Task to complete
Please copy out the records from the line with "Given: Click the Enviar chat button" to the line with "The width and height of the screenshot is (1456, 820).", both included.

----- The records

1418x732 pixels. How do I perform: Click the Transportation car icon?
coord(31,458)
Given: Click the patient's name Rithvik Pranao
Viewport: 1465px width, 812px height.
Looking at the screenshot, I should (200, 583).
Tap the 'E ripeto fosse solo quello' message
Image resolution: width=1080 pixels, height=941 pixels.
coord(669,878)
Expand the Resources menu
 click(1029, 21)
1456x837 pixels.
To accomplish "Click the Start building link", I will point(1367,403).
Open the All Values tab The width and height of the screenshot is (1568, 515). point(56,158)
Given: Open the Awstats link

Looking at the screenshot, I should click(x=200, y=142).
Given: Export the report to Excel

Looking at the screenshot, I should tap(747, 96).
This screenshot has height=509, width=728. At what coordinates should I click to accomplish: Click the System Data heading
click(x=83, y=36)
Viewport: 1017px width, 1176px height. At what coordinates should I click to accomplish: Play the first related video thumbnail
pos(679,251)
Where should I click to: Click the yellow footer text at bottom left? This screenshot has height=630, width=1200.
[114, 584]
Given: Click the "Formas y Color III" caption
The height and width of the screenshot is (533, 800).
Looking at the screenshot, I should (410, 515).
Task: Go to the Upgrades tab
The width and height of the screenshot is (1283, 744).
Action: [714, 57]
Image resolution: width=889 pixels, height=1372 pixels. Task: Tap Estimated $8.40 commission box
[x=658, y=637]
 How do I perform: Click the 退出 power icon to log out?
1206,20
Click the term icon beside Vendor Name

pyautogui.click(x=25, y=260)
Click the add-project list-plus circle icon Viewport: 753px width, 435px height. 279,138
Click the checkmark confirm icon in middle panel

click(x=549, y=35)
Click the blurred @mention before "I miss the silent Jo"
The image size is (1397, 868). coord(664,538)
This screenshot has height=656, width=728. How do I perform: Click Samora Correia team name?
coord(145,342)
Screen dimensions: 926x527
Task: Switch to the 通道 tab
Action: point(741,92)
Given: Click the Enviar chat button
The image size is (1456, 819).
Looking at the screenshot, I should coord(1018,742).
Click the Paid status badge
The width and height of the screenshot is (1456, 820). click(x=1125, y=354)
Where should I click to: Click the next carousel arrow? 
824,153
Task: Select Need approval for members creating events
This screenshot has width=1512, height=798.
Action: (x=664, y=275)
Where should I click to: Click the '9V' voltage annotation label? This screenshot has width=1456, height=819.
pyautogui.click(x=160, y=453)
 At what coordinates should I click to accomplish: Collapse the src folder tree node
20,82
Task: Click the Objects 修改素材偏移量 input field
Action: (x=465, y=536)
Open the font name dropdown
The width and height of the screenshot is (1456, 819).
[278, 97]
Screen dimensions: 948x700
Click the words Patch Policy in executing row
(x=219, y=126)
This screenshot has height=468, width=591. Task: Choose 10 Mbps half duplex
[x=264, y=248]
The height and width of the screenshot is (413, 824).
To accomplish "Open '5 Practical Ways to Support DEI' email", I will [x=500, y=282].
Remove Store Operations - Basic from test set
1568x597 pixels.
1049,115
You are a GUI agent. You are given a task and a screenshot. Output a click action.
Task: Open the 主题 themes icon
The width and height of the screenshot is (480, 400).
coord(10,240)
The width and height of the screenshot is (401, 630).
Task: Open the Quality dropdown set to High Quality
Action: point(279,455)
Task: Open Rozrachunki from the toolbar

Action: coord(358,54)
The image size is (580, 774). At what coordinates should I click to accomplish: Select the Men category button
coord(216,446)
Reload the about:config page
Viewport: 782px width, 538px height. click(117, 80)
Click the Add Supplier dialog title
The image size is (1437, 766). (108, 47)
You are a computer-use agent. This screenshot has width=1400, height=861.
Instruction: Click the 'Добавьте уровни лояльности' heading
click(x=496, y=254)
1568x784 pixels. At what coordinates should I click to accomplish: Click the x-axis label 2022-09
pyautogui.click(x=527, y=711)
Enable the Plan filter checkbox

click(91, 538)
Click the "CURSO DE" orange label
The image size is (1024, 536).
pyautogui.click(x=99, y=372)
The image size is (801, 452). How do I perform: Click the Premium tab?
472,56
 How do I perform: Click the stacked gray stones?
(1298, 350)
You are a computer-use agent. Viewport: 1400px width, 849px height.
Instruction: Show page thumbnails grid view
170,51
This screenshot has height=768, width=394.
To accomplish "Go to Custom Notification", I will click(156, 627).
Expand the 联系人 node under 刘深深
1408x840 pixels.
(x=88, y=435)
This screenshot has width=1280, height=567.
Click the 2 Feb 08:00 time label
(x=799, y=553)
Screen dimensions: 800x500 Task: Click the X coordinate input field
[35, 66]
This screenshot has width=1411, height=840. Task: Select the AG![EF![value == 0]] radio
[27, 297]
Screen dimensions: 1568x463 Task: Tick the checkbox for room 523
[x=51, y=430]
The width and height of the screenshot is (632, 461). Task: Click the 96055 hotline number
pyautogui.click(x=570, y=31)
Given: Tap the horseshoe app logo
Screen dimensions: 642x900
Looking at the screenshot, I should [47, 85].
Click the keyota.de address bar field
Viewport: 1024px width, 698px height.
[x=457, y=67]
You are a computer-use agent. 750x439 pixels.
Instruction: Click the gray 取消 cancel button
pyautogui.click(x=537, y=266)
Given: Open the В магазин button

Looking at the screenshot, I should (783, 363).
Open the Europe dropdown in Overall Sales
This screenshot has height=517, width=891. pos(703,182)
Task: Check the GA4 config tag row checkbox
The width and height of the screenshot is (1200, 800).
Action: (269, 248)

----------

Task answer
Given: Click the Enviar chat button
The image size is (1456, 819).
Looking at the screenshot, I should coord(1018,742).
Click the Paid status badge
The width and height of the screenshot is (1456, 820). click(x=1125, y=354)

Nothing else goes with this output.